Iris Murdoch claims that pursuing goodness is “pointless.” She means that the attempt to act rightly, in accordance with virtue, say, cannot be given any external justification. In other words, such actions have no goal beyond themselves, however helpful they may happen to be. This echoes the Aristotelian dictum that virtuous action is undertaken for its own sake. In this case, an internal justification, which appeals to other ethical notions, would be available. So, we might recommend acting courageously because that would be the wise thing to do. But both courage and wisdom are already normative concepts: they are already replete with ethical normative authority. In this way, no attempt is made to justify specific ethical claims through appeal to non-ethical foundations. Ethical justification is presented as a closed circle.
One response to this kind of circularity would be to charge the Murdochian agent with dogmatism. This naturally leads to another suspicion, namely the sceptical doubt that if the only justifications for acting ethically are themselves already ethicised, then perhaps no genuine ethical justification is to be had. But such responses would be misguided; they reflect an unwarranted demand for foundations, for an Archimedean point outside of the activities of justifying, reasoning and communicating with one another, from where we can issue guarantees for them. Whether we are realists or not (and both myself and Murdoch are), demanding such guarantees is not cautious but pathological; in some lights, it verges on the autistic.
One of the problems met in attempting to give an external justification for genuinely following norms (rather than merely helpful conventions) is that it invites us to answer ill-formed questions. There is something incoherent about questions like ‘what reason do I have to be rational?’ or ‘should I do what I ought to do?’ when they are directed at normativity in general rather than the justification of specific norms. For any answer to these questions to move us, we must already be trading in reasons, which threatens to make any answer seem either hopelessly circular or entirely redundant.
We find a deep affinity here between these awkward questions, asking about a norm for following norms, or a reason to be rational, and the so-called problem of the ‘Kantian paradox’. If we create or legislate normative standards for our actions, there is a difficulty in finding norms for this legislation itself which would prevent this legislation from being enirely sporadic and arbitrary. In other words, we would already need norms to guide the institution of norms. Similar problems loom here to those above, since if there were already authoritative norms to appeal to then self-legislation will be redundant, but if there are not then no non-arbitrary legislation can be undertaken. The upshot, I think, is that self-legislation is an incoherent way to think about the ultimate source of normativity.

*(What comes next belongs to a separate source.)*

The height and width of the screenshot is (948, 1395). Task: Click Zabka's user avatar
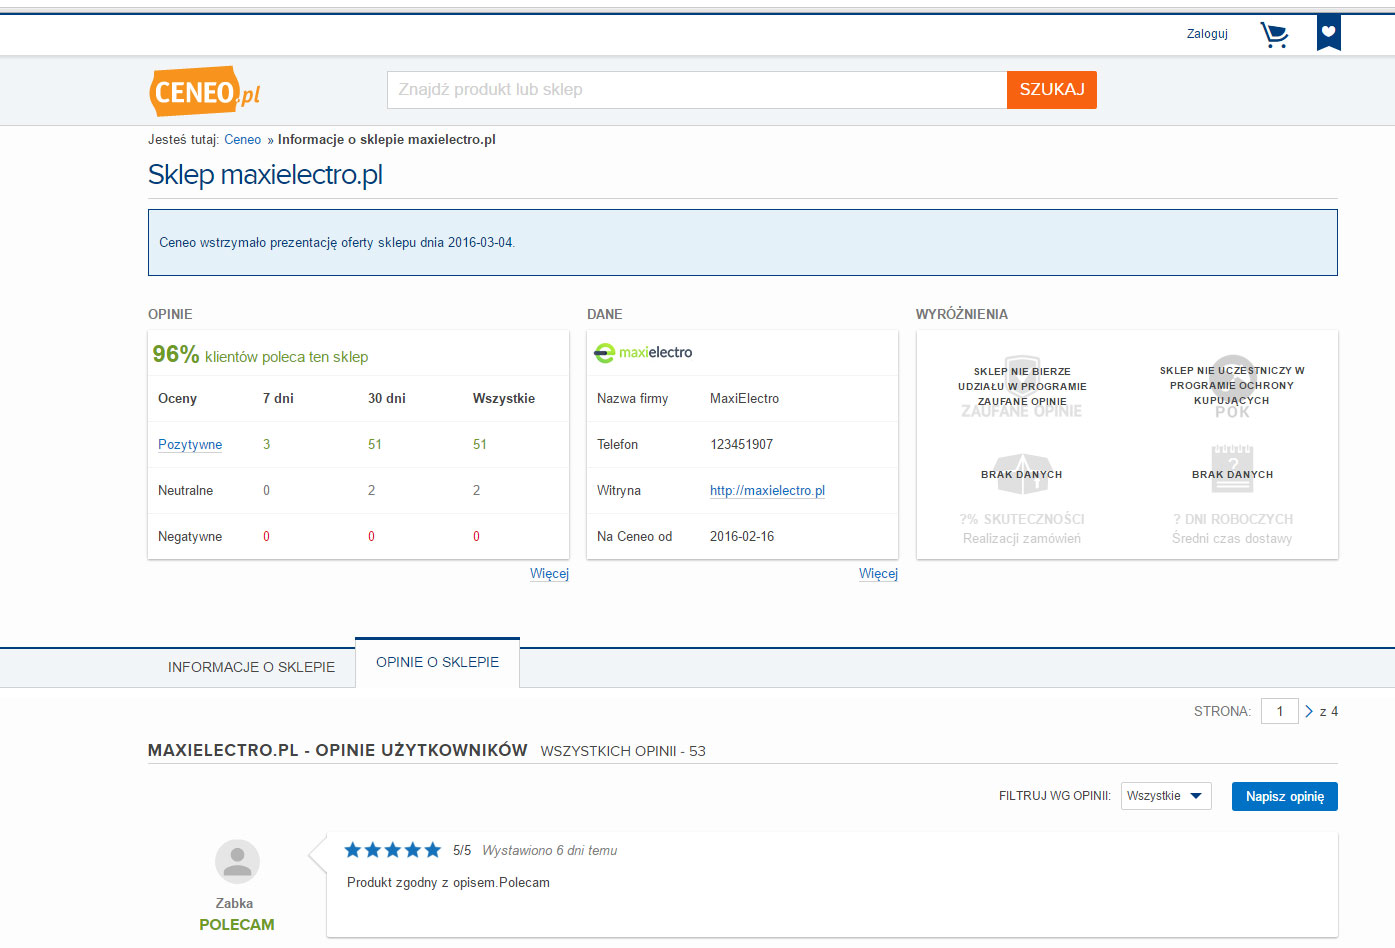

The Kantian paradox is significant, but unlike Kantian constructivisits, I think that the attempt to provide a straight solution to it is misguided. Instead, it provides us with an important clue to a structural feature of normativity, best accounted for by Murdoch’s considerations about the pointlessness of pursuing goodness. The lesson it teaches us is that there cannot be any justificatory grounding to normative authority which is not itself equally normative and equally groundless: it is normativity ‘all the way down.’ The lack of non-holistic support for normativity does not undermine the importance of normativity; in fact, it is quite the contrary. Pihlström makes this point well in relation to morality:
Morality does not have any external goal or legitimation. Yet, this, instead of sacrificing the moral seriousness emphasized by the moral realist, is an affirmation of such seriousness. Morality is something serious—indeed, the most serious and most important thing in our life, ‘overriding,’ as one often says—precisely because it does not have any external, non-ethical goal or point.
Bearing this claim in mind, one pertinent criticism of constructivism is that it offers the wrong kinds of reason to be moral (to re-purpose Bernard Williams’ expression). For example, when Korsgaard tells us that we should be moral because otherwise we will lose something more valuable than our lives, namely our identities as agents, morality is being anchored to some external goal. But this is to instrumentalise morality, to make it into a hypothetical imperative: if you want to protect an identity precious to you, then follow these instructions. In so doing, we lose our appreciation of the inherent worth of moral action, which sits alongside its subsidiary benefits to our lives, but is not entirely parasicitic upon them. One need not have as rigoristic a conception of ethical life as Kant to think that right action can be inherently worthy. Indeed, this style of criticism has been echoed by Bradley and Prichard (neither of whom were Kantians), who also think there is something wrongheaded about giving reasons to be moral in general.
Moral or ethical normativity is a distinctive variety, insofar as it often connected to the notions of the categorical and the obligatory. However, I think we can extend the same points about there being no external goal or point to being responsive to the force of the better reason, generalising them to normativity as a whole. Naturally, there can be many subsidiary benefits for agents who follow norms, whether this be the fruits of theoretical or practical reason, such as working out what to what will satisfy us and how to get it, for example. But Murdoch is right to emphasise that the true pursuit of the good is “austere and unconsoled.” What distinguishes responsiveness to normativity proper, rather than following useful conventions, is this discerning disregard for any immediate further goal. Normativity does not, in Murdoch’s vocabulary, come with the consolations of purposiveness beyond itself.